Anyone know what I should offer for this bike ?


----------



## GTs58 (Jul 13, 2020)

The one with the KCUF can on it?


----------



## bobcycles (Jul 14, 2020)

pick them all up, and while you're at it....can you stop by my place?  There a bunch of 
scrap wood and metal that also needs hauling/ pick up....


----------



## Goldenrod (Jul 14, 2020)

They are all worth preserving.


----------



## higgens (Jul 14, 2020)

I offered 60 for the Apollo but he turned me down I wasn’t comfortable going higher


----------



## bricycle (Jul 14, 2020)

The Hollip? has a fork shaft from Hell!!


----------



## bricycle (Jul 14, 2020)

what's a new "F" can doing on a old bike?


----------



## CWCMAN (Jul 14, 2020)

Don’t waste your money on that garbage. Fill up your tank instead.


----------



## stoney (Jul 14, 2020)

higgens said:


> I offered 60 for the Apollo but he turned me down I wasn’t comfortable going higher




I think you were being a little generous.

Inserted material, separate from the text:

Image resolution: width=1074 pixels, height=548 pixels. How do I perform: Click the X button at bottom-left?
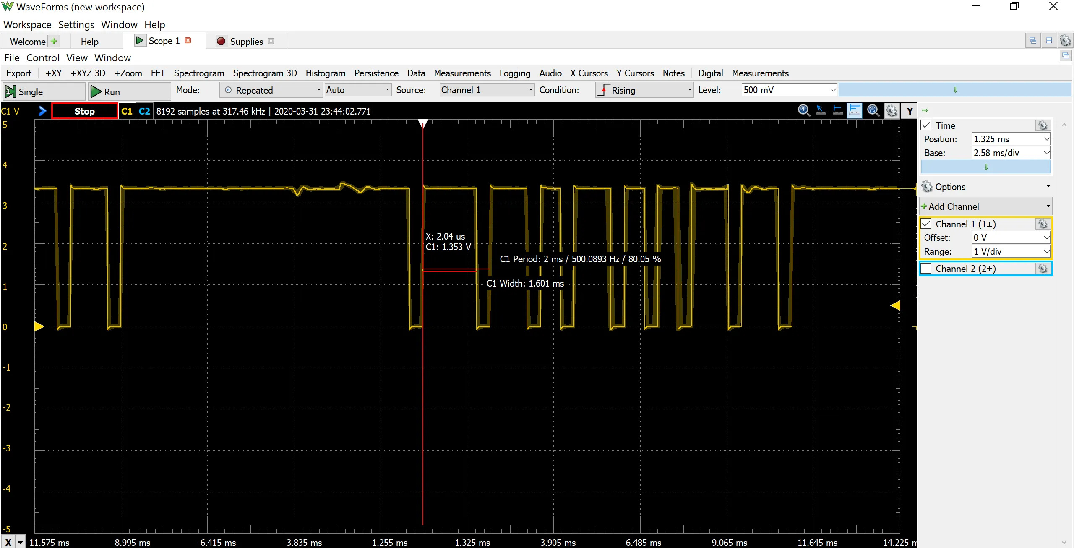(x=8, y=542)
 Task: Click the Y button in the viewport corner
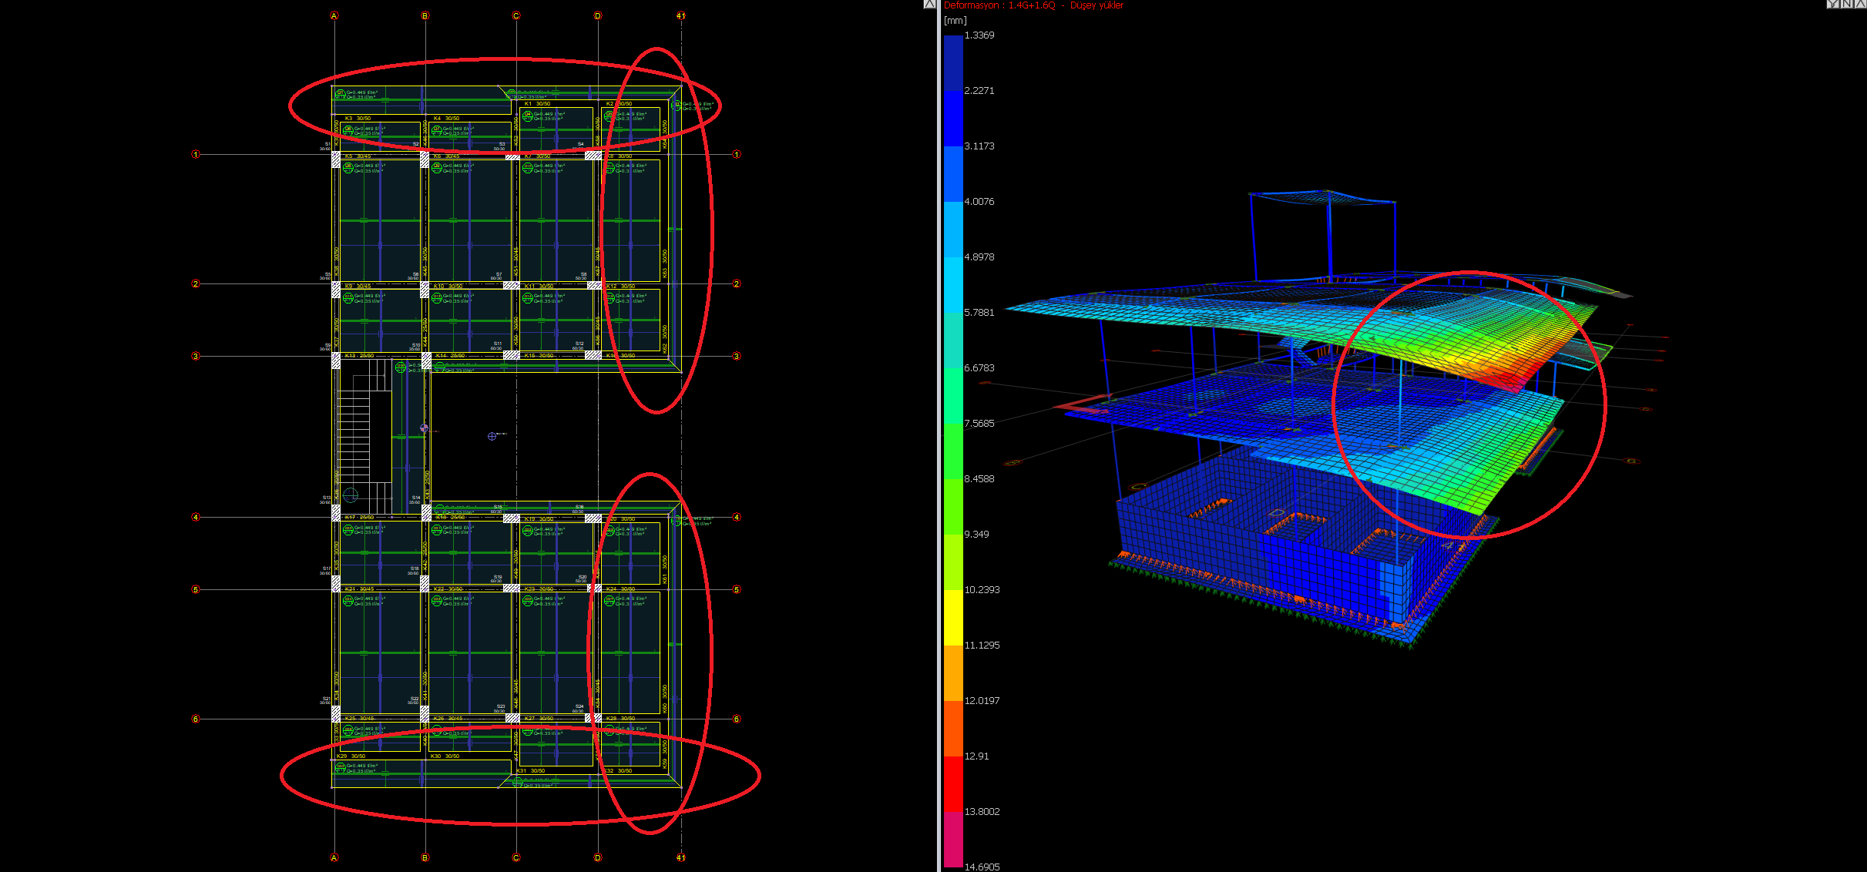click(1834, 4)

I think you did well for yourself by not going any higher.


----------



## 49autocycledeluxe (Jul 14, 2020)

have you seen it in person?

it looks like it would clean up. ... look at some of these bikes they dip in a kids pool with whatever it is they use.
seat looks blown, but you never know with rust what is underneath on a fender or rim.
all depends on what you think is cool. don't want to pay too much for it.

this one is missing the Stick Shift.
$200.00 right now. 14 hrs to go.   ebay auction # 313140976431


----------



## Sven (Jul 15, 2020)

Wait it out. If its still around in a month offer $40. 2 monthes , $40 for the Appolo and the Schwinn. Im  Sure there are $40 worth of parts on the schwiin.


----------